Reason obfuscates. Enlightenment strives for a clarity that is unable to show us what blooms in darkness. Medea steals the golden fleece and kills her brother in order to slow down her pursuers. All of this out of love. “The heart has its reasons which reason knows nothing of.” These reasons are not reasonable but all the more justified. I believe she wanted a way out and found one in the slightly slow-witted face of her himbo, soon-to-be husband. She burns all her bridges, maybe more out of desperation than love. She needs to destroy the symbolic order against which she is pinned down like those butterflies captured by taxidermists. By destroying her ties with this symbolic order, she hopes to gain a sort of freedom. The freedom of inventing herself away from tradition and obligations.

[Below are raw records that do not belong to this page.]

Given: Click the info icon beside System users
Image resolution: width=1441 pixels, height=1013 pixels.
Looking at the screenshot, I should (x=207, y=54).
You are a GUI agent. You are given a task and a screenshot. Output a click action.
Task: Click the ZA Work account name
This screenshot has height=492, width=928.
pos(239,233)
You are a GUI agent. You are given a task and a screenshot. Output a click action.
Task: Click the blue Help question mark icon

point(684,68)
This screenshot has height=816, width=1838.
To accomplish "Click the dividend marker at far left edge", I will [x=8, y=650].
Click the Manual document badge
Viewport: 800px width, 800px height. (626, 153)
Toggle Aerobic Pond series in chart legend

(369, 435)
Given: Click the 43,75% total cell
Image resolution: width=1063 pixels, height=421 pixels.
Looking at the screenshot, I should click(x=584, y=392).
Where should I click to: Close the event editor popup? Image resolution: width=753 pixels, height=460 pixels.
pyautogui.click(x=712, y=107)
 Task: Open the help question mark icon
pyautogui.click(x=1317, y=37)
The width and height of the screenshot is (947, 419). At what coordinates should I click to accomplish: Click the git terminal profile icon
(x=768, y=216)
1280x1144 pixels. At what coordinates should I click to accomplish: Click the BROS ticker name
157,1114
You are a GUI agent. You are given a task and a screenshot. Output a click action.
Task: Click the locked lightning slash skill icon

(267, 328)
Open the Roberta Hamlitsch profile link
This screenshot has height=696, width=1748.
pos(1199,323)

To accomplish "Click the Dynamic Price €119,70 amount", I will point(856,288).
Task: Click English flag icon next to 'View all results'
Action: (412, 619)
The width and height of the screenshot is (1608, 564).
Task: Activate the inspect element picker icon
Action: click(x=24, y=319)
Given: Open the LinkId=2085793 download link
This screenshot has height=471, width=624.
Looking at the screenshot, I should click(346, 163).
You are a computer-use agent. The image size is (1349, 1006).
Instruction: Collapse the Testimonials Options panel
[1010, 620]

But, of course, the cages we leave have grafted themselves inside us and, on top of that, Medea will soon find out similar cages are spread and cultivated everywhere. Upon arriving in the new kingdom, the kingdom which her husband was promised and which he had thus promised her, she is instantly recognized by the ladies of the court and treated with the reverence a woman of her supernatural stature compels; be it in awe or sheer terror. Throughout the movie a lot is made of La Callas’s jewels and gowns. Verging on the ceremonial, she dresses and undresses and is dressed and undressed to signify her changes in status. One does not simply leave behind one’s history. Even though, as Jason remarks with quite an uncharacteristic intuitive intelligence for him, the Golden Fleece has lost its meaning outside of its country of origin; outside of its symbolic context. The reverence paid to Medea is an attempt at capturing her and keeping her pinned down against the backdrop of her foreignness.

IV. Motherhood

In (the beginning of) the end Jason will betray her. Being denied his country, soon he starts eyeing the treacherous king’s daughter in hopes of still laying claim to his rightful throne. By now he and Medea have had two children. And in this tale as old as time, Jason justifies his betrayal as a way of safeguarding these children in this country where they have to live in the shadow of their mother’s notorious reputation. He tries to reason with Medea and reasonably push her back against the walls of her motherhood. Hoping to deny her any way of agency except that which would benefit their offspring. Anything else would be unreasonable and, for a mother, utterly monstrous.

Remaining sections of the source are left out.